**GIVEN PROBLEM:** Can you rewrite the material below as a JSON list of strings, with one string for each line and blank lines omitted?

**EXTRACTED MATERIAL:**
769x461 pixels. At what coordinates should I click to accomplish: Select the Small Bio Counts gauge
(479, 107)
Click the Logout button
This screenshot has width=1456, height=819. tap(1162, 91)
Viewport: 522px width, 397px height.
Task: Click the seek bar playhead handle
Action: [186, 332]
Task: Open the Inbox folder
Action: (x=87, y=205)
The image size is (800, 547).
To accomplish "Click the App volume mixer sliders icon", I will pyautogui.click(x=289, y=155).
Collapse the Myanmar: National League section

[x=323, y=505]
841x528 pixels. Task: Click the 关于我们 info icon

**SOLUTION FOR THIS TASK:**
[
  "769x461 pixels. At what coordinates should I click to accomplish: Select the Small Bio Counts gauge",
  "(479, 107)",
  "Click the Logout button",
  "This screenshot has width=1456, height=819. tap(1162, 91)",
  "Viewport: 522px width, 397px height.",
  "Task: Click the seek bar playhead handle",
  "Action: [186, 332]",
  "Task: Open the Inbox folder",
  "Action: (x=87, y=205)",
  "The image size is (800, 547).",
  "To accomplish \"Click the App volume mixer sliders icon\", I will pyautogui.click(x=289, y=155).",
  "Collapse the Myanmar: National League section",
  "[x=323, y=505]",
  "841x528 pixels. Task: Click the 关于我们 info icon"
]